For two weeks in March 2016, research oceanographers Nancy Prouty of the USGS Pacific Coastal and Marine Science Center in Santa Cruz, California, and Kim Yates of the USGS St. Petersburg Coastal and Marine Science Center in St. Petersburg, Florida, joined forces in an intensive field sampling program along the reefs offshore of Kāʻanapali, west Maui. Their goal was to quantify the key variables controlling the delicate balance between reef erosion and calcification. Together with geologist Nathan Smiley from the St. Petersburg center and lab assistant Chris Gallagher from the Santa Cruz center, they sampled seawater for a suite of chemical parameters (pH, alkalinity, nutrients, and isotopes) every four hours for six days in order to quantify how the carbonate chemistry along the reef varied over time and from place to place. This effort builds on previous studies of seawater flow and sediment movement in the area (for example, see Winds, Waves, Tides, and the Resulting Flow Patterns and Fluxes of Water, Sediment, and Coral Larvae off West Maui, Hawaiʻi) and underwater discharge of groundwater into the ocean near the reef (Observations of nearshore groundwater discharge: Kahekili Beach Park submarine springs, Maui, Hawaiʻi).

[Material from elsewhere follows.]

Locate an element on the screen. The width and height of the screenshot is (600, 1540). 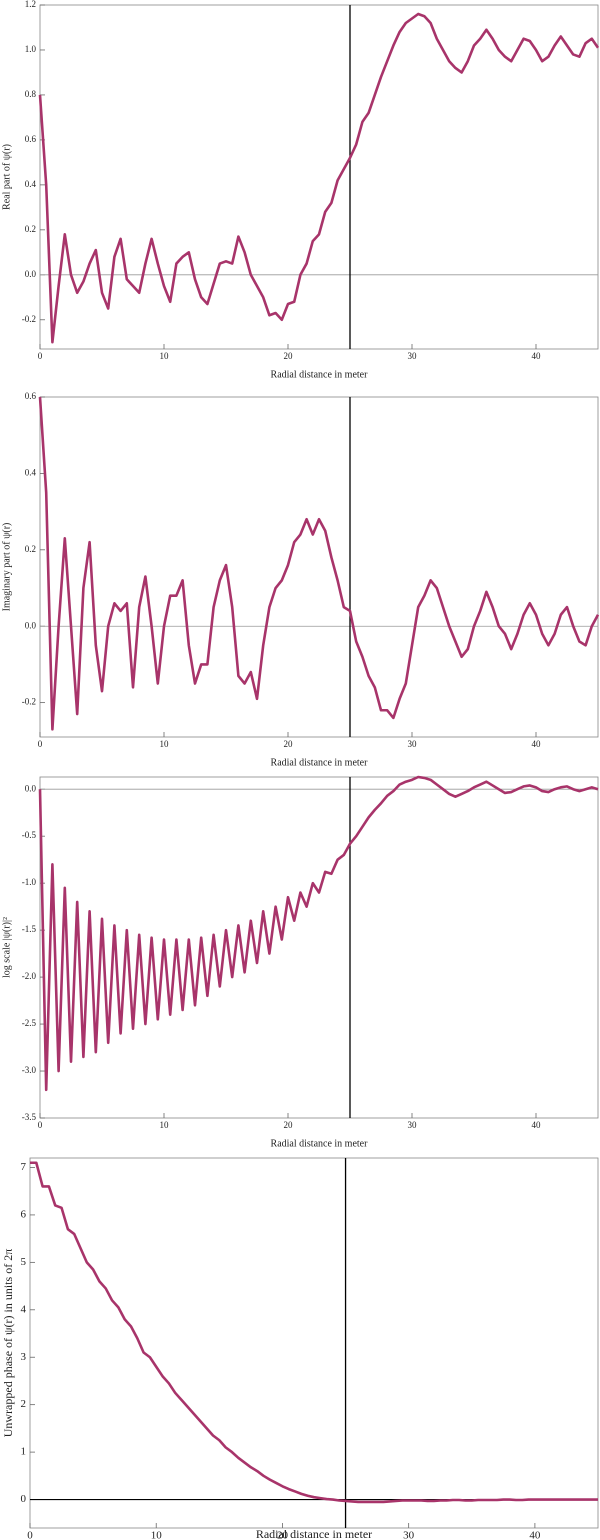
y-axis-label: log scale |ψ(r)|² is located at coordinates (6, 948).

By applying a rigorous, high-resolution sampling protocol that Yates and Smiley have successfully used at reef sites in the Atlantic, Pacific, Gulf of Mexico, and Caribbean (for example, see Diverse coral communities in mangrove habitats suggest a novel refuge from climate change), the team is producing an unprecedented data set to quantify the exposure of reefs to high nutrient/low pH waters. Preliminary results from Yate’s real-time pH measurements suggest that the pH of freshwater discharging from underwater vents in the study area can range from 7.3 to 8.0. (Average seawater has a pH of 8.2.)

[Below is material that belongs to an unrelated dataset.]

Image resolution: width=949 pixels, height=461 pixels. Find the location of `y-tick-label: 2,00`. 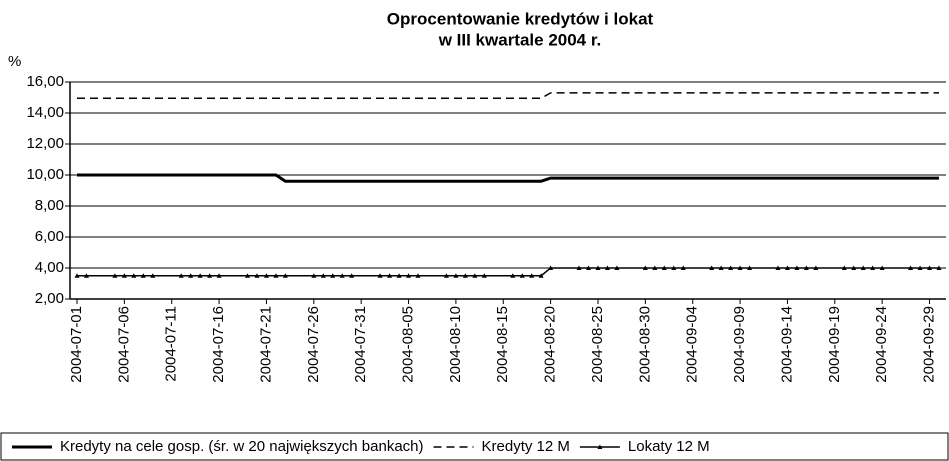

y-tick-label: 2,00 is located at coordinates (50, 298).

Yates’ measurements will complement research by Prouty and her team, who are analyzing coral cores collected along the reef to quantify bioerosion rates and inputs of nutrients over the past several decades. CT scans (a series of X-ray images) of the coral cores reveal skeletal density and the history of bioerosion. Chemical analyses reveal the amount of nutrients and other seawater constituents that have been incorporated into the coral over time. The team’s results, to be presented at the 13th International Coral Reef Symposium in June 2016, suggest that nutrient input from human activity is driving a disproportionate escalation of bioerosion rates under ocean acidification conditions. Reducing such stressors as nutrients and pollutants from nearby land is imperative for future coral reef resiliency.
In addition to doing their fieldwork, the team met with local residents at Kahekili Beach Park for a “talk story,” or informal chat, about their work and preliminary findings. (Read an article in the Lahaina News announcing the gathering and the fieldwork: USGS studying impacts of groundwater quality upon coral reef health.) The group included members of the West Maui Kumuwai, a movement to protect the area’s ocean and way of life, and members of the State of Hawaiʻi Makai Watch Program, a collaborative, statewide program in which citizens and nongovernmental organizations assist Hawaiʻi’s Department of Land and Natural Resources in the management of marine resources through promoting compliance to rules, education, and monitoring.
The scientists expect that their results will help resource managers make informed decisions to improve the health of coral reef ecosystems and associated watersheds.